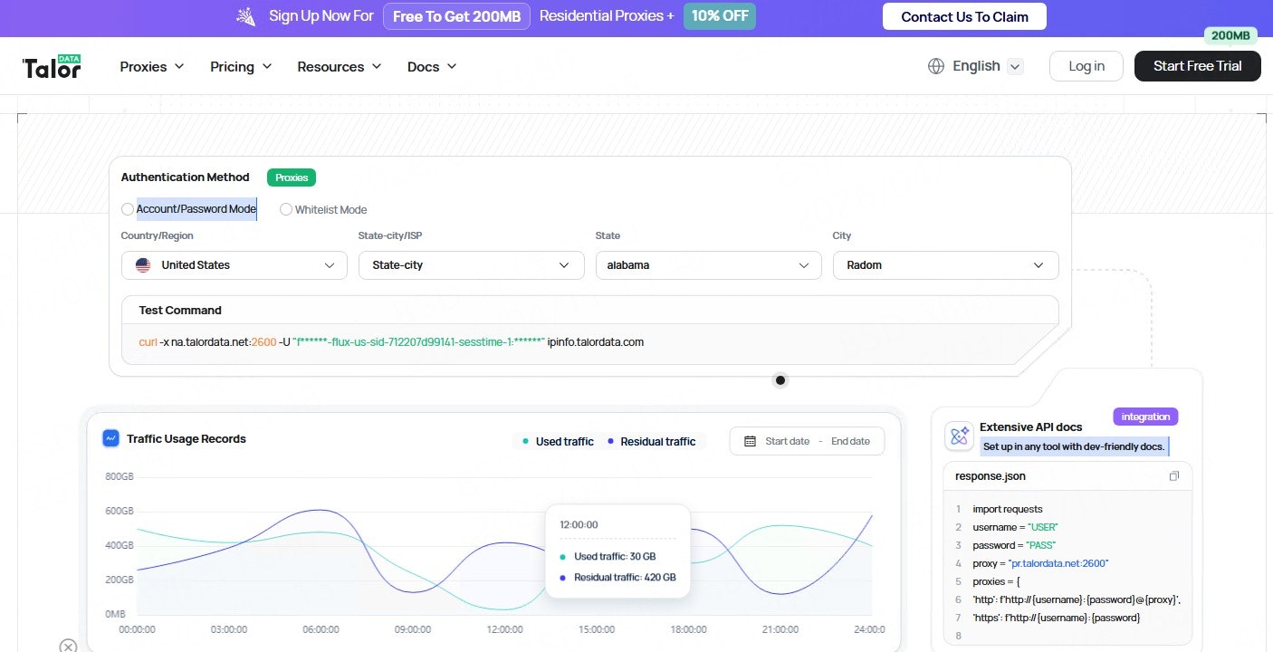The width and height of the screenshot is (1273, 652).
Task: Open the Proxies navigation menu
Action: pos(152,66)
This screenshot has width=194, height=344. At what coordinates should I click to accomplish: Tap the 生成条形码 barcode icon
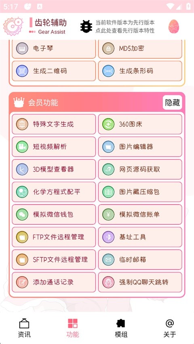[108, 71]
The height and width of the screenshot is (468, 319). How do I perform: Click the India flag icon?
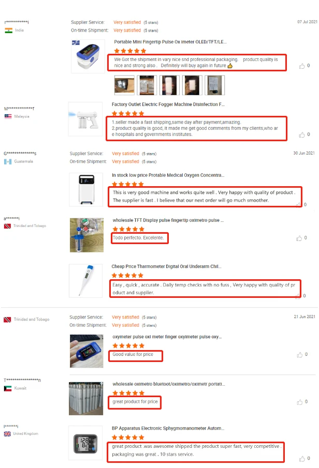pyautogui.click(x=9, y=31)
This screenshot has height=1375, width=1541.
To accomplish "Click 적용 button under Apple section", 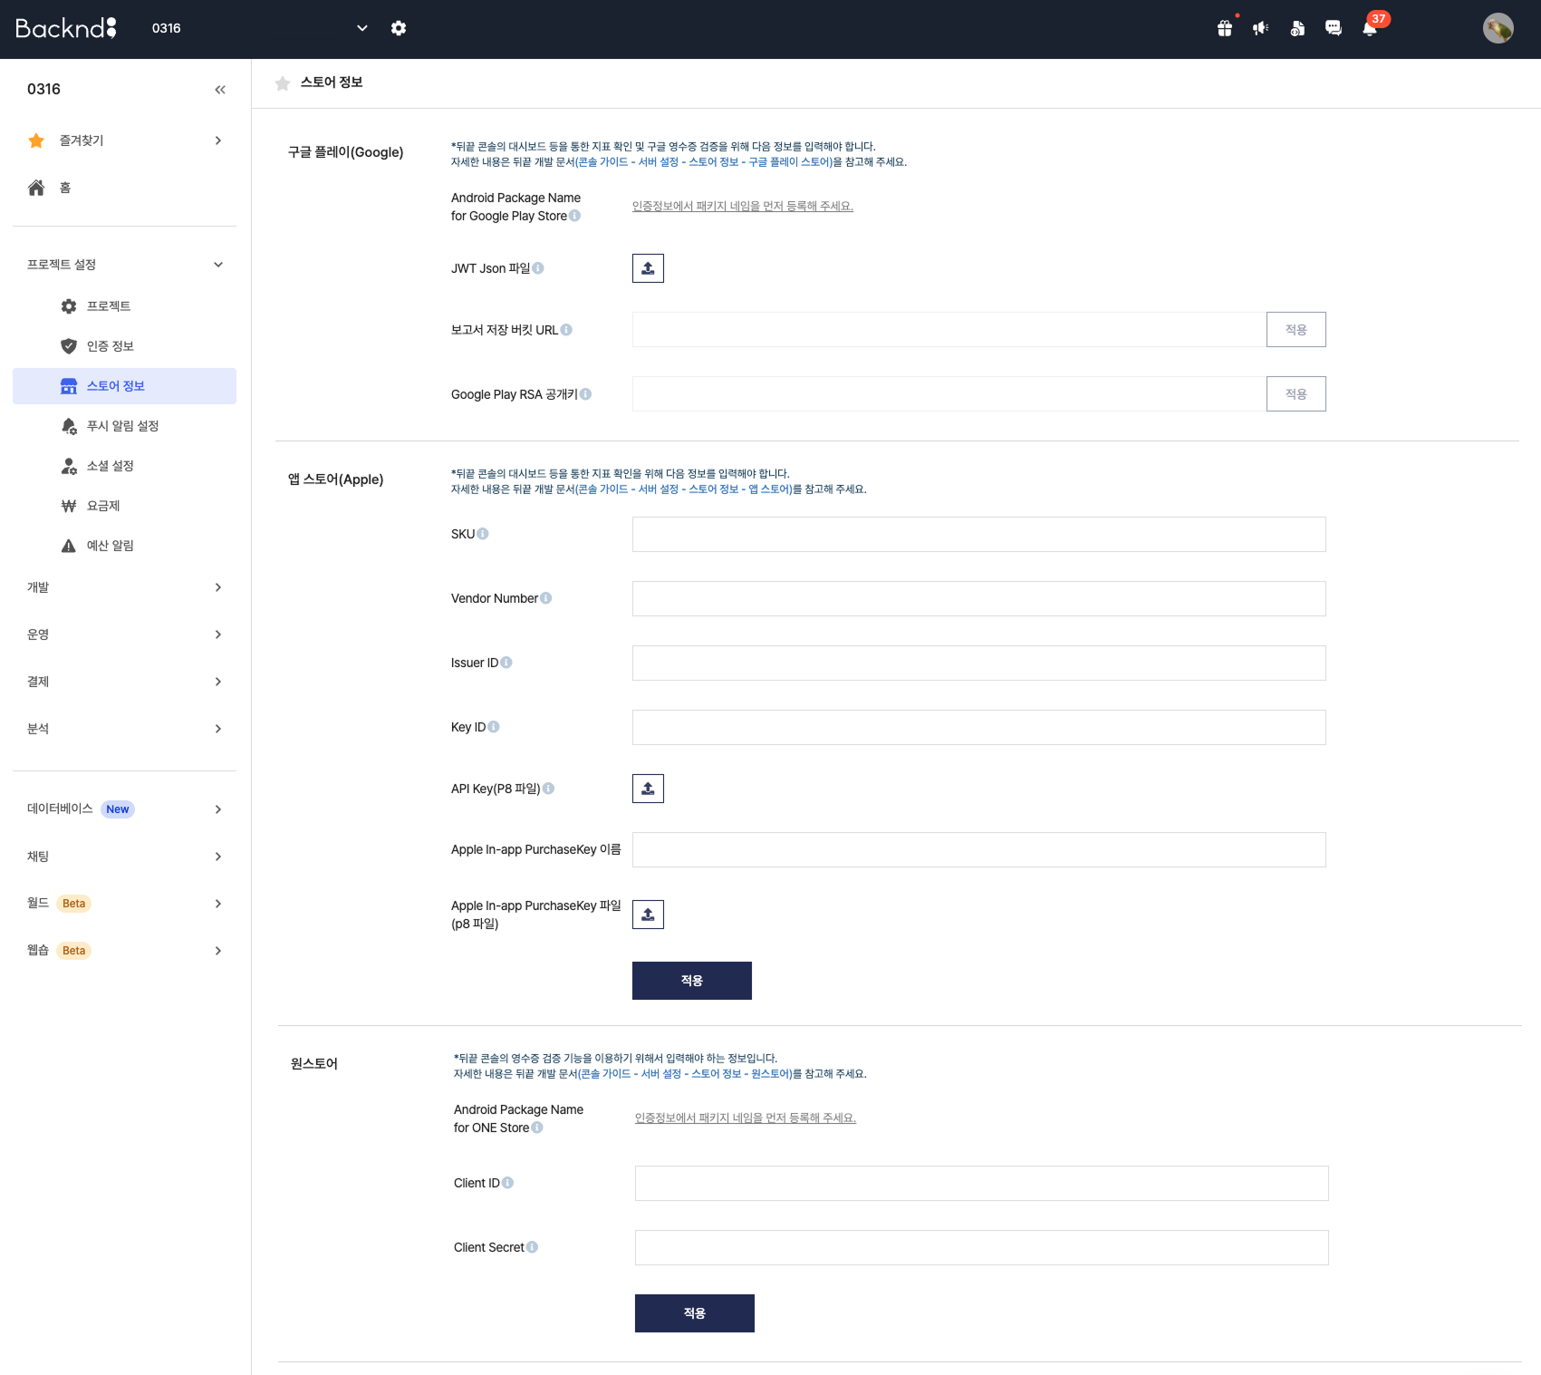I will click(691, 981).
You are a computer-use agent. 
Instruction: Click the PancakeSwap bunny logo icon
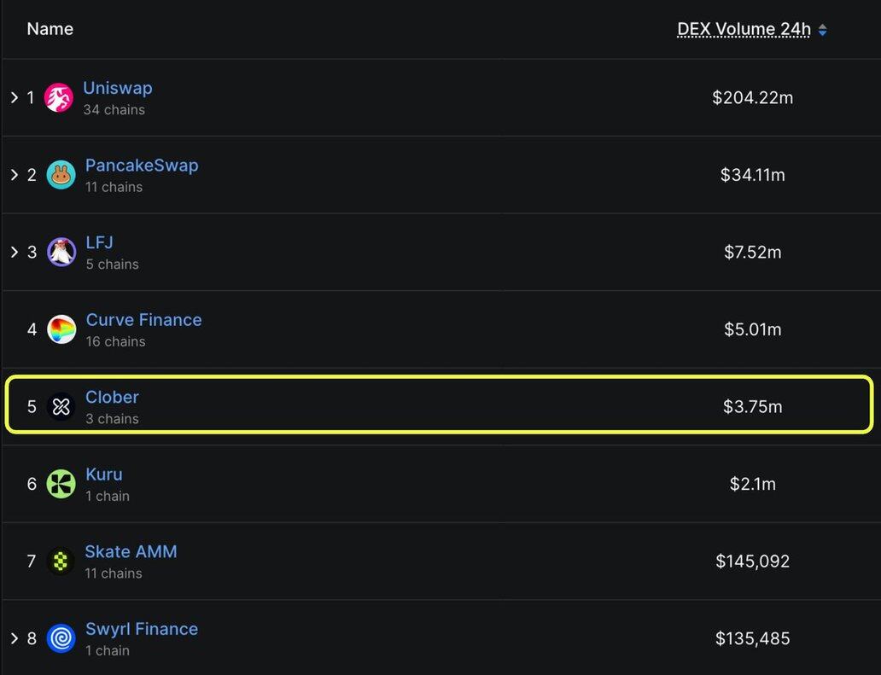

Your goal:
Reproduce the rows starting at the line containing "You are a computer-use agent." and ending at the end of the rows, changing "bunny" to "rabbit" and keeping everything else the same. Omit the pictures from your answer.

Written response:
You are a computer-use agent. 
Instruction: Click the PancakeSwap rabbit logo icon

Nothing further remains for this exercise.